When I talked to Mom that night, she told me my Aunt Marilyn was mad at God because, though they had prayed and prayed for her to be healed over these last few weeks, she still died. Mom’s response was this: “I told her maybe God did answer their prayers, even if it was not the answer they’d hoped for.” That night I remembered that she’d said the same thing when my sister died unexpectedly almost 3 years ago. Was it Faith? Trust? Both?
I went and looked up the definition of trust and this is what I found:
- Belief in the reliability, truth, ability, or strength of someone or something.
- That confirmed it for me. My Mom “Trusts” God completely, even when the outcome may mean the loss of a loved one. Now I know that this complete trust is harder to get to for some of us. Perhaps we’ve never really experienced that from someone in our lifetimes, perhaps we’ve put our trust in someone and been hurt by them because they really weren’t trustworthy at all. Or maybe deep down we know the truth is we haven’t always been someone who could be trusted ourselves. The good news is there is someone who can be trusted completely, and He can also forgive and show us how to be trustworthy, too.
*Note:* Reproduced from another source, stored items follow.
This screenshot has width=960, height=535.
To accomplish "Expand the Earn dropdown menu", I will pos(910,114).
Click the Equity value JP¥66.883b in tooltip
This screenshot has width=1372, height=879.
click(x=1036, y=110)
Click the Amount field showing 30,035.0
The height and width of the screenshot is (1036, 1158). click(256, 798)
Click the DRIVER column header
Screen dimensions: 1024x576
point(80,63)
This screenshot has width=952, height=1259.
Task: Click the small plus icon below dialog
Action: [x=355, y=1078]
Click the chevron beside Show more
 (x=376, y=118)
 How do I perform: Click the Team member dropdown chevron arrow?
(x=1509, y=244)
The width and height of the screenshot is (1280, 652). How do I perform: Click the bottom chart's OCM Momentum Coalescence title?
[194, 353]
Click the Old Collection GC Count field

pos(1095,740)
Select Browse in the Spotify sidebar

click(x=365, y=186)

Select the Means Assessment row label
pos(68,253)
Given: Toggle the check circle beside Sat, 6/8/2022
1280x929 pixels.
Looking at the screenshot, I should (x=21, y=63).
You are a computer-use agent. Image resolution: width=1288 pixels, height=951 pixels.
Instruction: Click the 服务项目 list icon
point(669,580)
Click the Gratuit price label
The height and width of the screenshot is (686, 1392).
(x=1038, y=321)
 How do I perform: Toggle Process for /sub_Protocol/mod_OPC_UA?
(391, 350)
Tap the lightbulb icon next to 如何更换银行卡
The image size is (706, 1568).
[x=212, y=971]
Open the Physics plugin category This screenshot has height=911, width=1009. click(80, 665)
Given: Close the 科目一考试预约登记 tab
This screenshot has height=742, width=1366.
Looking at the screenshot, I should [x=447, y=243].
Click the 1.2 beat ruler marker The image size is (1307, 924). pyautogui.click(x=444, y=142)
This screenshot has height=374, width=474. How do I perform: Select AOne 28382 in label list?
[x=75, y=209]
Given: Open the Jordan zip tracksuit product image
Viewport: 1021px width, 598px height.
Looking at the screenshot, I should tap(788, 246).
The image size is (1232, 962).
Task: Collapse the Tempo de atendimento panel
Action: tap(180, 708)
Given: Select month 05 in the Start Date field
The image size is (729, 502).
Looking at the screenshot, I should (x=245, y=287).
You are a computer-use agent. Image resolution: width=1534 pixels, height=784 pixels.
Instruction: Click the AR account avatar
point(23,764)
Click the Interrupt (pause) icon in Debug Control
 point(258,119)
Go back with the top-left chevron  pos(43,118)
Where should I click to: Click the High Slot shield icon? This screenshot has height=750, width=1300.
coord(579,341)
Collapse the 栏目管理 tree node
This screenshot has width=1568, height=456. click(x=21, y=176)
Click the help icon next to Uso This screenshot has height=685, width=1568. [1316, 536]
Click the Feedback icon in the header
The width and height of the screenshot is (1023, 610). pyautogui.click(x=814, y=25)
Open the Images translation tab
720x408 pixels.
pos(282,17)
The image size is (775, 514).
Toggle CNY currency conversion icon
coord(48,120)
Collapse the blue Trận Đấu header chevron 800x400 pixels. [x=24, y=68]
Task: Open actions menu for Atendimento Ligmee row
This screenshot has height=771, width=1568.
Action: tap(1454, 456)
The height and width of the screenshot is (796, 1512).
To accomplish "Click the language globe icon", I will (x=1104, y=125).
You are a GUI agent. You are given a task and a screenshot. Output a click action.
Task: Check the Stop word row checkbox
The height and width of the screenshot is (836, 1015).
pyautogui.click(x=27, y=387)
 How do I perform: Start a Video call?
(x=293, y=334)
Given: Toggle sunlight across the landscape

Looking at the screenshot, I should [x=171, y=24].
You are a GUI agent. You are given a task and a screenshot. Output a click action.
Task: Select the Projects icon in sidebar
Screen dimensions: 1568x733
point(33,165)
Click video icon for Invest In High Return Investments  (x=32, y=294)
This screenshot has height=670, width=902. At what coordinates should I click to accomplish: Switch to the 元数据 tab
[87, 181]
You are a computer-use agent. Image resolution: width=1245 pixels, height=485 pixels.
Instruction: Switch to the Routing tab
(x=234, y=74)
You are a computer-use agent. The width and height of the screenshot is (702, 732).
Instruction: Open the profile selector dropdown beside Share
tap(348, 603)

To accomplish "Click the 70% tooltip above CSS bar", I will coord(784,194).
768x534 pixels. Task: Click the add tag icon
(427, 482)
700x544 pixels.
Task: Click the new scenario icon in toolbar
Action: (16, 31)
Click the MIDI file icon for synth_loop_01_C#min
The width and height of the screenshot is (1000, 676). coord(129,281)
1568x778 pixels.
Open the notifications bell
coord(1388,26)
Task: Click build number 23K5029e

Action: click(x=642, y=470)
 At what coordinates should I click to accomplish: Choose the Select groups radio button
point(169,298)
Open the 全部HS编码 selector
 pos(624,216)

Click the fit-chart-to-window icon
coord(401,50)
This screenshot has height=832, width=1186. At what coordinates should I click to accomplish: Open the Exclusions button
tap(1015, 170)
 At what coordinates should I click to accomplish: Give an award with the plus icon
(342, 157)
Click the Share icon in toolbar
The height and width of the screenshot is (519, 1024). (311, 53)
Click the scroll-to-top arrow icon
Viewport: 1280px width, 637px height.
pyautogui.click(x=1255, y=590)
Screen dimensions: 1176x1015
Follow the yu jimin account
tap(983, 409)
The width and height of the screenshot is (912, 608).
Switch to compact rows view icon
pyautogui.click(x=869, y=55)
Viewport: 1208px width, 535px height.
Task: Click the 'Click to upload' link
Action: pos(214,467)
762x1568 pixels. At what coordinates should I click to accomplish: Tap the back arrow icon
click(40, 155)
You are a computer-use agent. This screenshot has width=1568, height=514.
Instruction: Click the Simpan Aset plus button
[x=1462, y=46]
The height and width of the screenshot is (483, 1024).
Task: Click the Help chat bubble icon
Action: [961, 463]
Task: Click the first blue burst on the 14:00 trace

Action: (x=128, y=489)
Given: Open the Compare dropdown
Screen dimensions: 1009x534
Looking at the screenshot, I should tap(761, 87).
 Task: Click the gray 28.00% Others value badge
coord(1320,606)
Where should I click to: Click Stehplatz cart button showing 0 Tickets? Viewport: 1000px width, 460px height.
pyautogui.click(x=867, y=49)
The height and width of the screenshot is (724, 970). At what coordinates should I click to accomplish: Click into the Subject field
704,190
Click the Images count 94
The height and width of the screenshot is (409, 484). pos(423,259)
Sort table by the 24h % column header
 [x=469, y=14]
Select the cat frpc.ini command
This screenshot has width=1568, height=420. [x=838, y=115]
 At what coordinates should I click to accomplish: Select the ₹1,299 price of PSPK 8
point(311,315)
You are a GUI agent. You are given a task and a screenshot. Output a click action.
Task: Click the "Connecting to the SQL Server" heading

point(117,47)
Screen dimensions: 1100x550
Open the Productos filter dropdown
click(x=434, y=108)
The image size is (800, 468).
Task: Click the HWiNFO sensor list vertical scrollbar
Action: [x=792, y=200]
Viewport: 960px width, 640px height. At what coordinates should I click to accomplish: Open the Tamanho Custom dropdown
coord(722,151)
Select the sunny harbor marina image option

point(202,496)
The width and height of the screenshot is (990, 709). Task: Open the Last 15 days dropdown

Every day on the air I share an “Afternoon Pick-Me-Up.” Yesterday’s was written by Lysa TerKeurst:
“I don’t have to figure my present circumstances out. I don’t have to fill the silence left behind in another person’s absence. I don’t have to know all the whys and what ifs. All I have to do is trust. So, in quiet humility and without personal agenda, I make the decision to let God sort it all out. I sit quietly in His presence and simply say, “God, I want Your truth to be the loudest voice in my life. Correct me. Comfort me. Come closer still. And I will trust. God, you are good at being God.”